§ **EXERCISE INSTRUCTIONS**: Omit all pictures and transcribe only the lines in the entries below that run from the line with "[facebook] (88, 1862)" through the line with "Работа над ошибками(bugs list)....".

§ **INPUT MATERIAL**:
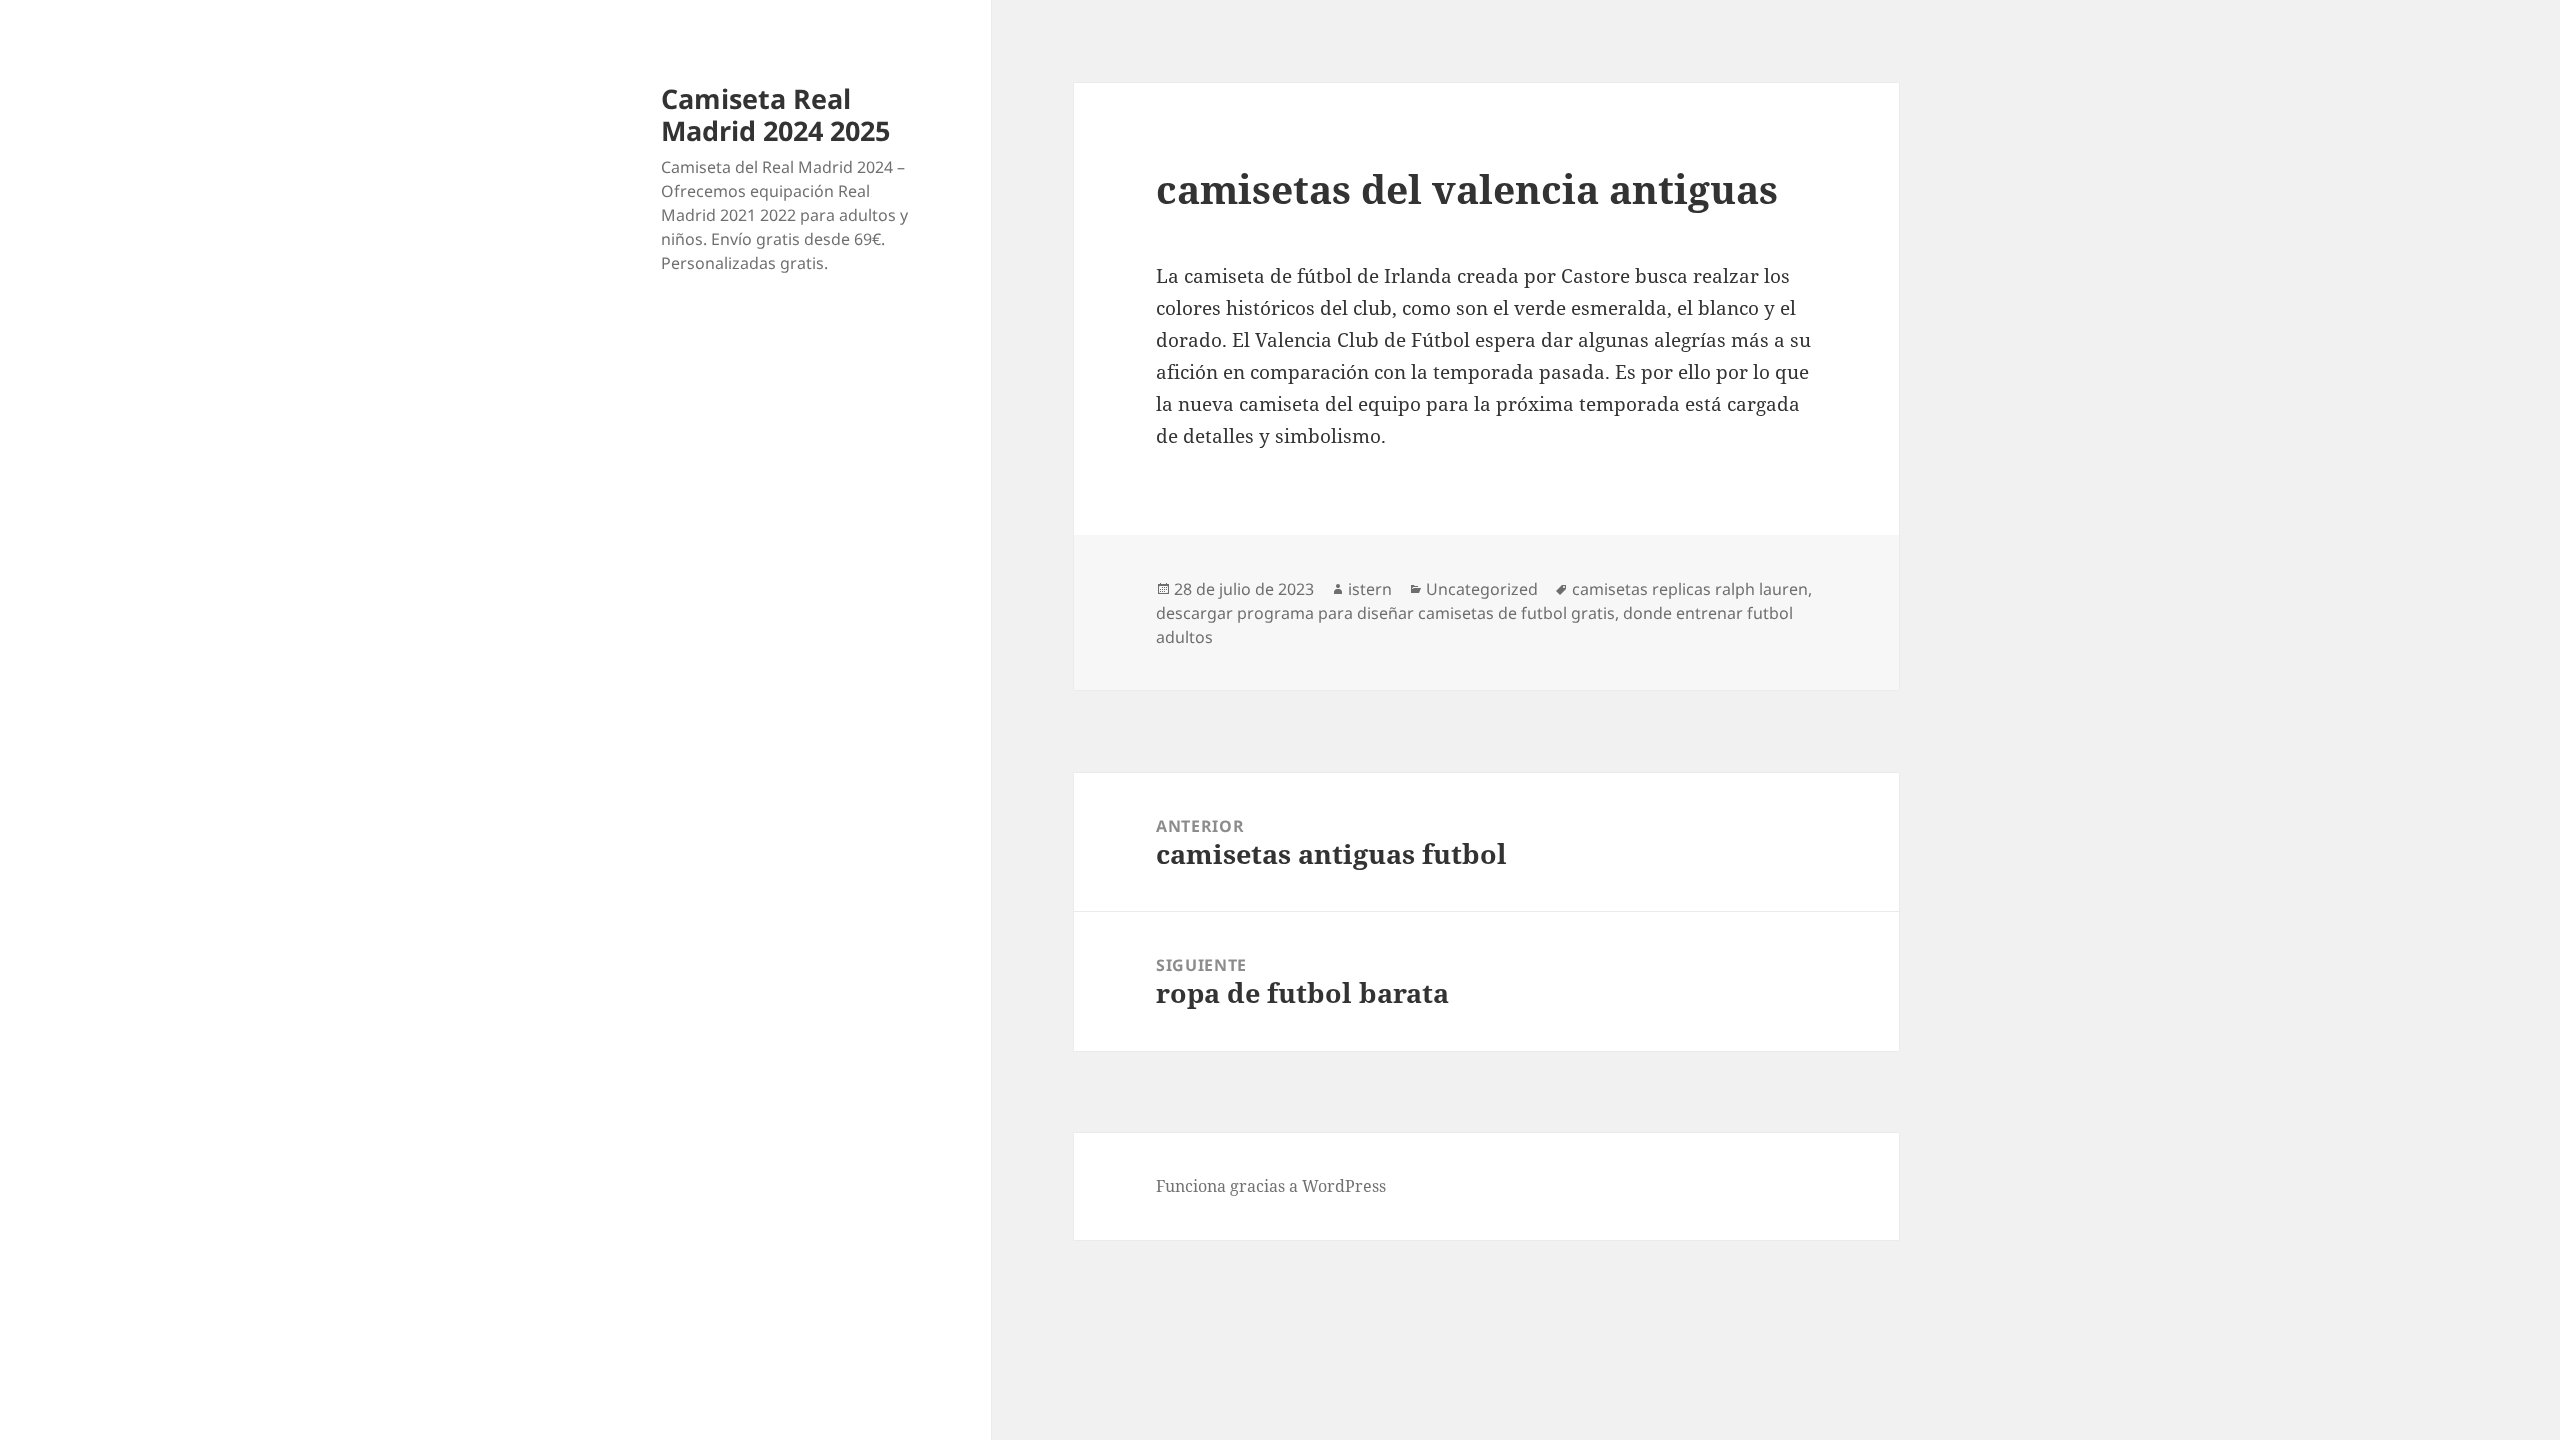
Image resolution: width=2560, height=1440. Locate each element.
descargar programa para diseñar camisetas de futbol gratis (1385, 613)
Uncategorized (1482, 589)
---
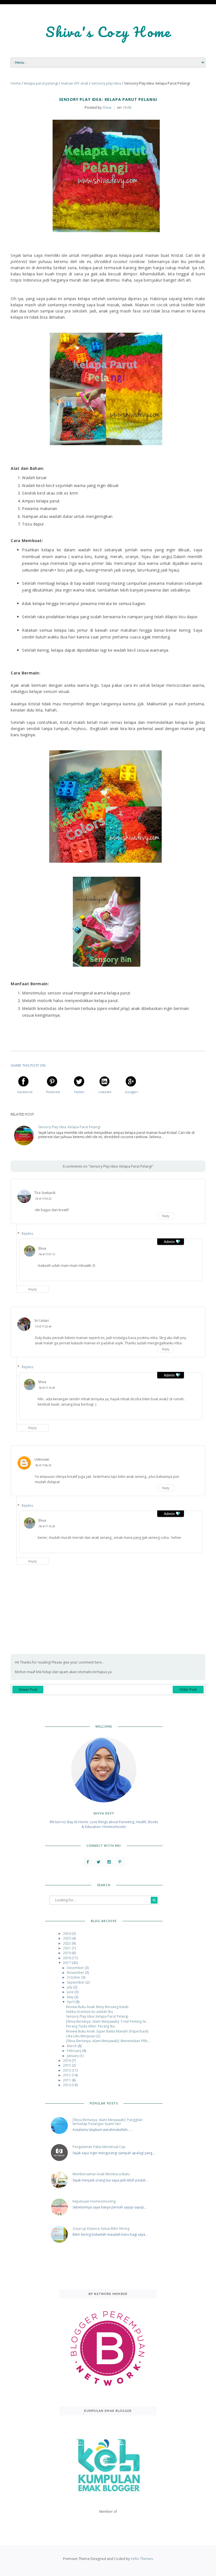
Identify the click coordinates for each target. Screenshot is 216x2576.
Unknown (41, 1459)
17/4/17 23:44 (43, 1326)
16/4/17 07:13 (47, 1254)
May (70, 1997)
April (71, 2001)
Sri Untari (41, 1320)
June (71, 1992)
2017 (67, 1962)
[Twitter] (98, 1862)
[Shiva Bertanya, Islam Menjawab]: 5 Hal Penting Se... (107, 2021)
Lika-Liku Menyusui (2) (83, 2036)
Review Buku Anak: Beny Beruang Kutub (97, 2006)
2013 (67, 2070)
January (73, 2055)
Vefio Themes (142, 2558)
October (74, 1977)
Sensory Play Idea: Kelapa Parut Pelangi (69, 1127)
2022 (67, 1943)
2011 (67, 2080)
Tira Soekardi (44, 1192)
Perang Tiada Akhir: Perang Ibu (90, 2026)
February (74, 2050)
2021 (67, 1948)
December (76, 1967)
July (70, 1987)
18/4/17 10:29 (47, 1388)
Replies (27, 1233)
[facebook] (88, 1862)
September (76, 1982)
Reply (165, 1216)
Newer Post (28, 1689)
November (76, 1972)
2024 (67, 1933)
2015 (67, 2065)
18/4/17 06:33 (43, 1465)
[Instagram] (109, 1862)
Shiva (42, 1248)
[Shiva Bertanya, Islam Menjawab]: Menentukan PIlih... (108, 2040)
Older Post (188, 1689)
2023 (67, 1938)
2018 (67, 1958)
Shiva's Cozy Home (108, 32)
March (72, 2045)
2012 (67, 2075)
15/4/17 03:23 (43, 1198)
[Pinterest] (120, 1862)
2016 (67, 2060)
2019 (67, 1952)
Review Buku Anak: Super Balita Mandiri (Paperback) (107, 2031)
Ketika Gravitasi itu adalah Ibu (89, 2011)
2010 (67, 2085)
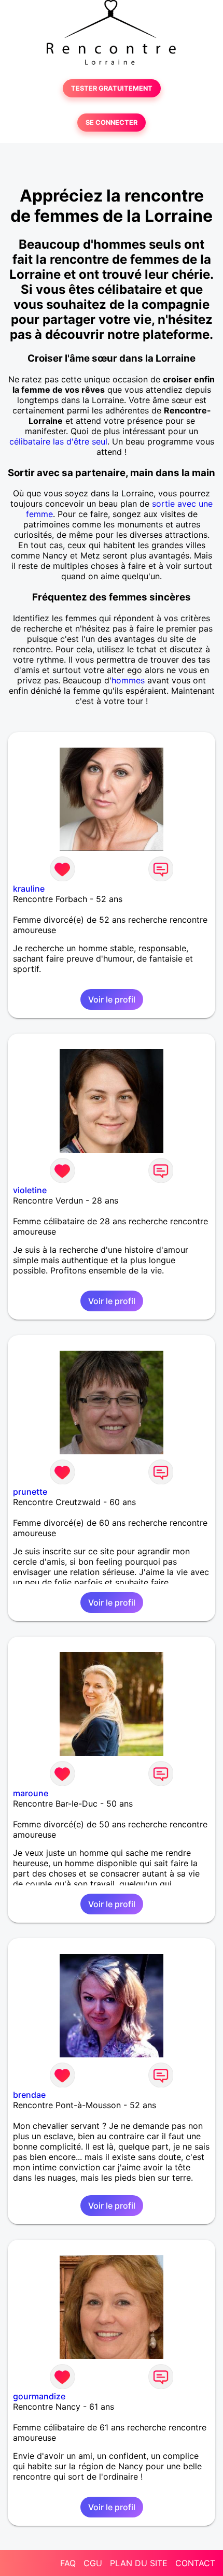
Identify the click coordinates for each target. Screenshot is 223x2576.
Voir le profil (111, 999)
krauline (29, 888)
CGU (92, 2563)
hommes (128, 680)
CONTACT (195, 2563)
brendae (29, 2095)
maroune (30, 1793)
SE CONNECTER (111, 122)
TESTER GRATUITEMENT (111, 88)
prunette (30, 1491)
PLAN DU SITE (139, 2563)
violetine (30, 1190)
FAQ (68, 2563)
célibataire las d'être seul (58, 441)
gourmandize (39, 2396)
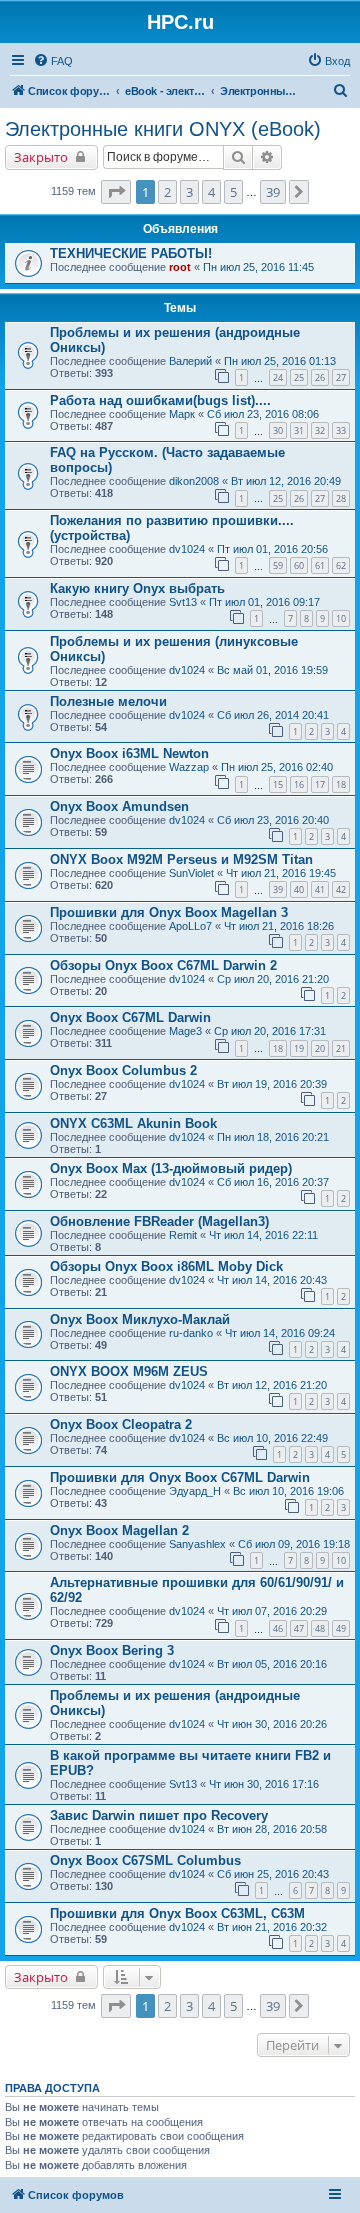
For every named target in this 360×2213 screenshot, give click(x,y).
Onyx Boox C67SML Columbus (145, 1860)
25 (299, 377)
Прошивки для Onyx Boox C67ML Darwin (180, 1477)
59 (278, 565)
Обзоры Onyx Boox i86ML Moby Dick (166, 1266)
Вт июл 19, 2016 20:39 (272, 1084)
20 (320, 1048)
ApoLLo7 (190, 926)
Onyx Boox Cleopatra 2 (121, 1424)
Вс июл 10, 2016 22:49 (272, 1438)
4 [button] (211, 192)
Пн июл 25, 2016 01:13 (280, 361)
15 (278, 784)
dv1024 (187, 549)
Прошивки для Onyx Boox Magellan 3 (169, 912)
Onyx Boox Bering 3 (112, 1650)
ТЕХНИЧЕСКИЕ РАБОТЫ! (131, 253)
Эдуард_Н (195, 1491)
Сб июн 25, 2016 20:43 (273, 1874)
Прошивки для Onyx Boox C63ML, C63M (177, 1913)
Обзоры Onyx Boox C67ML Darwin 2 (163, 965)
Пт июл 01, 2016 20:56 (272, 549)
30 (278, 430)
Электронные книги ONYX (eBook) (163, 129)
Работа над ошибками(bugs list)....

§ **SOLUTION**:
[facebook] (88, 1862)
September (76, 1982)
Reply (165, 1216)
Newer Post (28, 1689)
November (76, 1972)
2024 (67, 1933)
2015 (67, 2065)
18/4/17 06:33 (43, 1465)
[Instagram] (109, 1862)
Shiva (42, 1248)
[Shiva Bertanya, Islam Menjawab]: Menentukan PIlih... (108, 2040)
Older Post (188, 1689)
2023 (67, 1938)
2018 (67, 1958)
Shiva's Cozy Home (108, 32)
March (72, 2045)
2012 (67, 2075)
15/4/17 03:23 (43, 1198)
[Pinterest] (120, 1862)
2016 (67, 2060)
2019 (67, 1952)
Review Buku Anak: Super Balita Mandiri (Paperback) (107, 2031)
Ketika Gravitasi itu adalah Ibu (89, 2011)
2010 (67, 2085)
Identify the click coordinates for each target. Screenshot is 223x2576.
Voir le profil (111, 999)
krauline (29, 888)
CGU (92, 2563)
hommes (128, 680)
CONTACT (195, 2563)
brendae (29, 2095)
maroune (30, 1793)
SE CONNECTER (111, 122)
TESTER GRATUITEMENT (111, 88)
prunette (30, 1491)
PLAN DU SITE (139, 2563)
violetine (30, 1190)
FAQ (68, 2563)
célibataire las d'être seul (58, 441)
gourmandize (39, 2396)
For every named target in this 360×2213 screenshot, give click(x,y).
Onyx Boox C67SML Columbus (145, 1860)
25 (299, 377)
Прошивки для Onyx Boox C67ML Darwin (180, 1477)
59 (278, 565)
Обзоры Onyx Boox i86ML Moby Dick (166, 1266)
Вт июл 19, 2016 20:39 (272, 1084)
20 (320, 1048)
ApoLLo7 (190, 926)
Onyx Boox Cleopatra 2 (121, 1424)
Вс июл 10, 2016 22:49 (272, 1438)
4 [button] (211, 192)
Пн июл 25, 2016 01:13 (280, 361)
15 (278, 784)
dv1024 (187, 549)
Прошивки для Onyx Boox Magellan 3 (169, 912)
Onyx Boox Bering 3 (112, 1650)
ТЕХНИЧЕСКИЕ РАБОТЫ! (131, 253)
Эдуард_Н (195, 1491)
Сб июн 25, 2016 20:43 (273, 1874)
Прошивки для Onyx Boox C63ML, C63M (177, 1913)
Обзоры Onyx Boox C67ML Darwin 2 (163, 965)
Пт июл 01, 2016 20:56 (272, 549)
30 (278, 430)
Электронные книги ONYX (eBook) (163, 129)
Работа над ошибками(bugs list)....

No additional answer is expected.